I guess before I go on, I'd like to tell you a little bit about what was going on with my relationship with my dad during all this. After my parents' divorce was final my dad had visitation rights-2 weeks at Christmas and 2 weeks every summer. So, every Christmas, and every summer my mom would put me on a plane and I'd fly from Denver to Michigan. At Christmas time there was too much going on for dad and I to have any time alone. It seemed like there was too much going on in the summer as well, but dad did manage to squeeze a little time out for the 2 of us during those summer visits.
At some point during my 2 week stay dad would say, "Come on, Jude, let's go for a boat ride."
We'd climb into his row boat and he'd row around the lake for a little while. Then he'd stop rowing and look at me. "How are you?" he'd ask.
"Is there anything you need or want to talk to me about?"
He'd looked slightly relieved and we'd row home.
I know this sounds horribly sad compared to the relationship we had when I was very little, but really, now I just think it's funny. The poor man had 6 sons and had no clue what to do with me.

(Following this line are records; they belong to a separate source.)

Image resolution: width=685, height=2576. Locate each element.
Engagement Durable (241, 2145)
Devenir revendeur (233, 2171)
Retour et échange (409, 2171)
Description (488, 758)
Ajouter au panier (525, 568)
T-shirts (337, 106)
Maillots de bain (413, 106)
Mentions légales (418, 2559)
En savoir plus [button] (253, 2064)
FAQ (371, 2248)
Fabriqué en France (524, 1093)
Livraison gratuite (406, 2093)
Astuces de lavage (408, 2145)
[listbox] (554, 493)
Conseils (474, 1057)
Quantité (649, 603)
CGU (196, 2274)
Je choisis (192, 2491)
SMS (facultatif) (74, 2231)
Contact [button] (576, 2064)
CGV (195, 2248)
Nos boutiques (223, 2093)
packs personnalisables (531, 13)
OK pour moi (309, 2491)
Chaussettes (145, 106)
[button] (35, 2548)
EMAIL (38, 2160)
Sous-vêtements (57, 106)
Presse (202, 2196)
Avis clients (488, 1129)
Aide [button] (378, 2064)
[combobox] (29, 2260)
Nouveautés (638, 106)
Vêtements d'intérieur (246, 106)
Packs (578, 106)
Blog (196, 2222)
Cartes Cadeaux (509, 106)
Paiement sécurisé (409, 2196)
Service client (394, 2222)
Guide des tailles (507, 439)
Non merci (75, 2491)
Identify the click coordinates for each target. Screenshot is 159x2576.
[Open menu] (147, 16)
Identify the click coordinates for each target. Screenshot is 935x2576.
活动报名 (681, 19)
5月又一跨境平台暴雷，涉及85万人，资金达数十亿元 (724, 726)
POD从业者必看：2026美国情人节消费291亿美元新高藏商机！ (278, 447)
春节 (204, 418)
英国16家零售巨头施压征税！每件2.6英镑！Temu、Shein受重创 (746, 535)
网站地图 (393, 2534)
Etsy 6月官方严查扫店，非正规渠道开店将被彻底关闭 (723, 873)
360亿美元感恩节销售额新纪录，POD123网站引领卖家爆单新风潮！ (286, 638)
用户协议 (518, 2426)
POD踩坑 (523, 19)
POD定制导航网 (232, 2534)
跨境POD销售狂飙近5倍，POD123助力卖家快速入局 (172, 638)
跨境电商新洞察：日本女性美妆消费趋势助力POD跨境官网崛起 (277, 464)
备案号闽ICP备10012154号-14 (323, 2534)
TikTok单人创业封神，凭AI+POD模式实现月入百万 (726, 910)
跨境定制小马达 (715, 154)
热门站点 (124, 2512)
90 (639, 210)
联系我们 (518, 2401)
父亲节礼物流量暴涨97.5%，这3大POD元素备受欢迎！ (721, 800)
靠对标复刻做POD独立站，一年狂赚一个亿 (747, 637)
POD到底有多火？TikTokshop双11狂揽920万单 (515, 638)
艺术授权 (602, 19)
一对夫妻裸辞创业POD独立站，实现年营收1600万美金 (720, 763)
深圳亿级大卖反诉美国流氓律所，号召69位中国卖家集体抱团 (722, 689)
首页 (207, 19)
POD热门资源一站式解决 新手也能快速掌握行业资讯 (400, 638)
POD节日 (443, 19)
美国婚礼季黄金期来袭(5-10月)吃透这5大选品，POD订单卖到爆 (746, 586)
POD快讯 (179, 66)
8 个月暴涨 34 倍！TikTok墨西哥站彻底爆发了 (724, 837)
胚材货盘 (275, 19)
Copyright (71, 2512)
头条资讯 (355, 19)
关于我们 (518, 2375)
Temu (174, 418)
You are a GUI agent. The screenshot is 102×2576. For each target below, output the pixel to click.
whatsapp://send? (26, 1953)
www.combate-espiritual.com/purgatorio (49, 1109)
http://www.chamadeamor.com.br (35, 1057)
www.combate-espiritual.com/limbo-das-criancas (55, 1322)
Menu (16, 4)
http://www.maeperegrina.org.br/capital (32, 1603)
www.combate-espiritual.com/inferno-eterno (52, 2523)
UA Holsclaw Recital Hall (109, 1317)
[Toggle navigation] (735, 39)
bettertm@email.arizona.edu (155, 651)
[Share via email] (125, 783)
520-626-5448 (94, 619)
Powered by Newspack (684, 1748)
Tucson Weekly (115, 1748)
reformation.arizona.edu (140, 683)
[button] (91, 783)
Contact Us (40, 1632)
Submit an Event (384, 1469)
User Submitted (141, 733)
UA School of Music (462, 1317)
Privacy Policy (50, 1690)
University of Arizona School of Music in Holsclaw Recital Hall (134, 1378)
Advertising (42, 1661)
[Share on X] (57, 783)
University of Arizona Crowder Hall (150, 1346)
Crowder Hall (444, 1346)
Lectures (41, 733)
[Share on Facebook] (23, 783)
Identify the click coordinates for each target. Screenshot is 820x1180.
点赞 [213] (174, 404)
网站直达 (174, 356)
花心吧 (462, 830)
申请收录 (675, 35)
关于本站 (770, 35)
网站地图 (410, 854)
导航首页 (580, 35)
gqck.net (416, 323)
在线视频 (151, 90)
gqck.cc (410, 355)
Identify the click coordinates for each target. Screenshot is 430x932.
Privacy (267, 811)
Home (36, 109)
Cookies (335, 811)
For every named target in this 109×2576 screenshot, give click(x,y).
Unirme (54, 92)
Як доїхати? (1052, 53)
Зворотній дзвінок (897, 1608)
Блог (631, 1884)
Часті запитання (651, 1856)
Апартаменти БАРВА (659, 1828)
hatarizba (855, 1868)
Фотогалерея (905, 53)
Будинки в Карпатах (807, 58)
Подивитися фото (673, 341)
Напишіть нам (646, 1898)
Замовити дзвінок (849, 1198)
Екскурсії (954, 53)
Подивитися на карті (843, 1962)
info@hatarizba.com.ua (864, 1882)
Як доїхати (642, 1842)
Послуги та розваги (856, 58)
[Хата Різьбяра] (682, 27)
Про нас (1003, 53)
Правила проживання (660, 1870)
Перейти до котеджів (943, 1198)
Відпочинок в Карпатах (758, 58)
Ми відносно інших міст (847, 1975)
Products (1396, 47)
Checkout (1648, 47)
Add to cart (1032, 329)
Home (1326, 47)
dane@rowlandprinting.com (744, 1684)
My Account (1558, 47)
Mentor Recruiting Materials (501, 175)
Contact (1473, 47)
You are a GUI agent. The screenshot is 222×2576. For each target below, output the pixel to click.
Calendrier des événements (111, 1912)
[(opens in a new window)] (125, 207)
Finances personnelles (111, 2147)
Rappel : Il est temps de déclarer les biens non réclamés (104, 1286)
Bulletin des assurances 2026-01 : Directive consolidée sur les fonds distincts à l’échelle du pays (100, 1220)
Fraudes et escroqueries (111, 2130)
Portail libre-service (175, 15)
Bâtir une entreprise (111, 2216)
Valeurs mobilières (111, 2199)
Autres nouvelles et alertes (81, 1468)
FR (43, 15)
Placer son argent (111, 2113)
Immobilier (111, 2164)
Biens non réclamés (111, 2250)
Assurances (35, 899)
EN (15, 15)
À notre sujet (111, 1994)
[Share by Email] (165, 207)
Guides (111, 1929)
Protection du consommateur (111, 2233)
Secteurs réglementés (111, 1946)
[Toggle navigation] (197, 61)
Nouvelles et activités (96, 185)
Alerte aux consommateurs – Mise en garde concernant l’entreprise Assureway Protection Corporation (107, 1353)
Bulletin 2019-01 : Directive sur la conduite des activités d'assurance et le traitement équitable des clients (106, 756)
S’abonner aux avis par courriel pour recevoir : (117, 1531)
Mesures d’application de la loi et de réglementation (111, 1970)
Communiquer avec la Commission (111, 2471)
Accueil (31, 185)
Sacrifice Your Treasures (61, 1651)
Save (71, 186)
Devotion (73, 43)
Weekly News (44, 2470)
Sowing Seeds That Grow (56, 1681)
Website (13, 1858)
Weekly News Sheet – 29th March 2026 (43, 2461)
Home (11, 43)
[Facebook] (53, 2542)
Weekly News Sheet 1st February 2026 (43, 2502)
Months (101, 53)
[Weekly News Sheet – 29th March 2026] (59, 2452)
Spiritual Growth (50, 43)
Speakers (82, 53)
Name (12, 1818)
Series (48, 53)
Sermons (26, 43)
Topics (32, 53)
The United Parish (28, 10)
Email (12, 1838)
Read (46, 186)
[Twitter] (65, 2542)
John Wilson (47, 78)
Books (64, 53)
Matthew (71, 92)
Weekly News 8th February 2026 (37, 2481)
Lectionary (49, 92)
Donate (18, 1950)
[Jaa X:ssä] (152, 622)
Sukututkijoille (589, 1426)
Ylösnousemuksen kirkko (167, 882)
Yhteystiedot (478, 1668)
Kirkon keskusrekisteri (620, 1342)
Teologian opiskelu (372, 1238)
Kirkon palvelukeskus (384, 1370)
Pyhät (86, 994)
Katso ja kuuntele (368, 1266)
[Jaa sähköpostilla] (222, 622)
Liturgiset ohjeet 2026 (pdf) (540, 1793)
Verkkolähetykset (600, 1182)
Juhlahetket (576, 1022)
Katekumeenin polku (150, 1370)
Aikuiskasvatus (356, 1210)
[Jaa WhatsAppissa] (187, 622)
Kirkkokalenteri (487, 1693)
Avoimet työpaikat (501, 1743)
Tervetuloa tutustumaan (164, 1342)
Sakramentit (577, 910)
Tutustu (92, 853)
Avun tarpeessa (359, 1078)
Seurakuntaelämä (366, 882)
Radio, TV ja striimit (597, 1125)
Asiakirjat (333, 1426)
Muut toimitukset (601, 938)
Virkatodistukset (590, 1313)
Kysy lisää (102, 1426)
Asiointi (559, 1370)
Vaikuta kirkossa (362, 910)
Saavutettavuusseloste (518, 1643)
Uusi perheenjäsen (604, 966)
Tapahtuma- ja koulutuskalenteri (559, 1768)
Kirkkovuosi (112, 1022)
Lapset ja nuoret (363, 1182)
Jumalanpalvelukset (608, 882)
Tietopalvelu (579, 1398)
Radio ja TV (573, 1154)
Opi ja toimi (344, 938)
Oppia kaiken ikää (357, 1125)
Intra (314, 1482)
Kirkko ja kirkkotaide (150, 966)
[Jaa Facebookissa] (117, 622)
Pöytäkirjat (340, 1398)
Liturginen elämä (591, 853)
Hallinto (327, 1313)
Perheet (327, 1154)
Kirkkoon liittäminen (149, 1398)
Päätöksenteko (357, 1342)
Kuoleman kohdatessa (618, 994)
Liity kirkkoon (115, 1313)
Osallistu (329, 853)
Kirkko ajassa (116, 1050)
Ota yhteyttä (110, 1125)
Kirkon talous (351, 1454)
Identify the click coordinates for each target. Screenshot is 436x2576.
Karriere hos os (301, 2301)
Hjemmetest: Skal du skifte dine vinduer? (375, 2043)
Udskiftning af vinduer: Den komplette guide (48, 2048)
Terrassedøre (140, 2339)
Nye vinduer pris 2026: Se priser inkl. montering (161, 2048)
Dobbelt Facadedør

I honestly think he was doing his best to be a dad to me. He'd call me occasionally during the school year and we'd talk for a bit, but any long distance relationship is going to be strained, let alone one where there's been a divorce etc.
Even at the time of those boat rides, young as I was, I knew he was trying and that meant a lot to me.
You're probably thinking, this girl is living in deep denial. Wrong. I had years of hating my parents and my step-mother. Years of hurt, rejection, and years of bitterness. However-those boat rides were sweet to me and looking back I can see many fathers in my dad, clueless on what to do with a pre-adolescent daughter.